After so many false starts in trying to find a lawyer, I
contacted the office of New York congresswoman Carolyn McCarthy. Congresswoman
McCarthy’s husband had been gunned down in the Long Island train shootings
several years earlier. Her office staff listened sympathetically to me. Several
days later they called back and recommended that I get in touch with Mr. Brian
Siebel at the Brady Institute.
Mr. Siebel and the Brady Institute were helpful, but
indicated our type of lawsuit was not what they dealt with. They specialize in cases
centering on the way guns are accessed—how did the shooter get the gun? Mr.
Siebel said that a person who is subject to a restraining order cannot buy or
possess a gun. Unfortunately, this does not apply here. Peter Odighizuwa’s wife
never got a restraining order. If she had it would have been unlawful to sell
him a gun. Later, Siebel expressed sympathy with our plight and recommended a
Washington D.C. attorney, Pat Malone.
Again, we told our story. Mr. Malone listened to me, but
said he could not take the case. He referred me to Virginia attorney Ben Glass
in Fairfax. Mr. Glass was very interested in our case, but said that in his
opinion it should be pursued under the statutes pertaining to premises
liability. Here, he recommended Peter Everett, one of Virginia’s leading
specialists in this field.
-=-=-
**TASKS TO COMPLETE:**
**1)** In the passage about searching for a lawyer, whom did Ben Glass recommend as a specialist in premises liability?
**2)** Write the next part of the passage about searching for a lawyer, starting after its final sentence.

**INFORMATION PROVIDED:**
-=-=-
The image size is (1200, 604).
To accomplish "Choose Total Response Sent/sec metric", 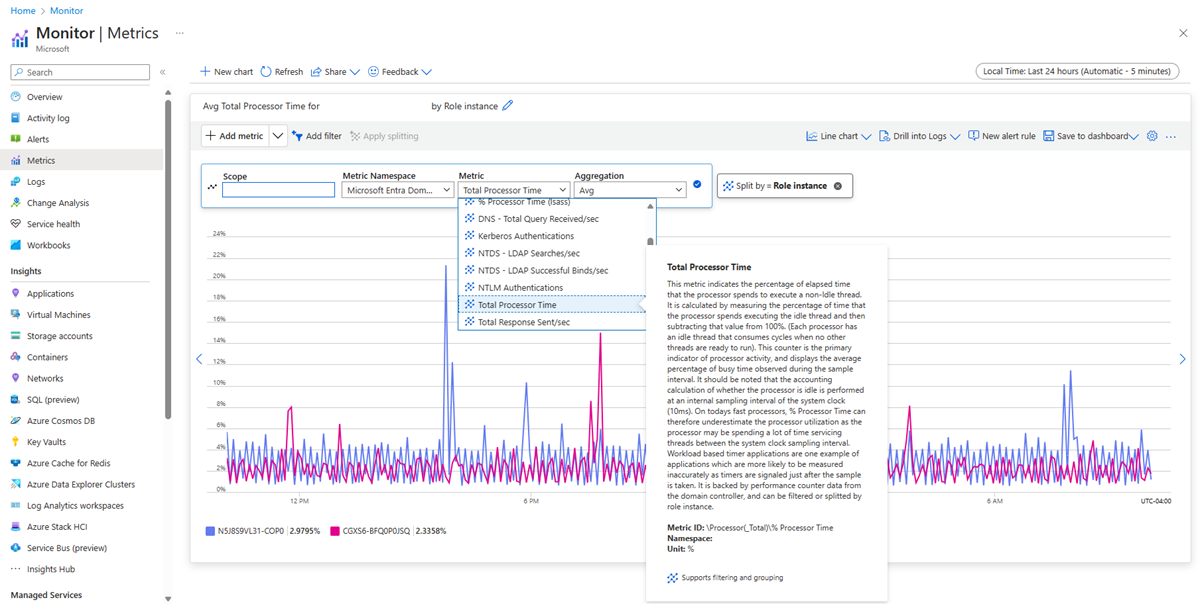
-=-=-
**TASK-BY-TASK ANSWERS:**
**1)** Peter Everett

**2)**
“Run the facts of your case by Everett,” he said. If he
thinks you have a case, “I would be happy to work with him.” He also indicated
that if Everett were too busy to take the case he, Glass, would.
“DO WE HAVE A CASE?”
On June 15, 2002, I e-mailed Mr. Everett’s office outlining
our case and giving him the facts as I knew them. Nearly a month went by before
he responded. Everett said that he had spoken with a law firm in Covington, but
they were “skittish” because of “the distance.” The Covington law firm
indicated they were going to talk to a law firm in Grundy.
The result was Mr. Everett found no law firm in or around
Grundy to help him. Concerned, I asked him point blank, “Do we have a case? If
this were a member of your family would you proceed?” His response was yes we
did have a case, but it would be very, very difficult to win in court.
The Virginia legal system is “reluctant” to set a precedent
that would make any private firm or enterprise responsible for an employee or
anyone in contractual relationship with them. Even if there is prior knowledge
of the individual’s violent behavior and the business or organization goes
ahead and hires the individual, the courts are unwilling to hold private
firms—including private law schools—accountable.
The picture that was beginning to emerge through the fog of
legal jargon was that private organizations can not be held accountable. If you
are a private business in Virginia, you appear to get a pass on responsibility.
This concept in Virginia law of exempting private businesses from practically
any amount of liability separates it from many other states.
NO RECOURSE IN VIRGINIA
Had the school been a public school, it would have been next
to impossible for Angie’s parents to sue. The laws of Virginia appear to have
been written to exempt public institutions from premises liability lawsuits.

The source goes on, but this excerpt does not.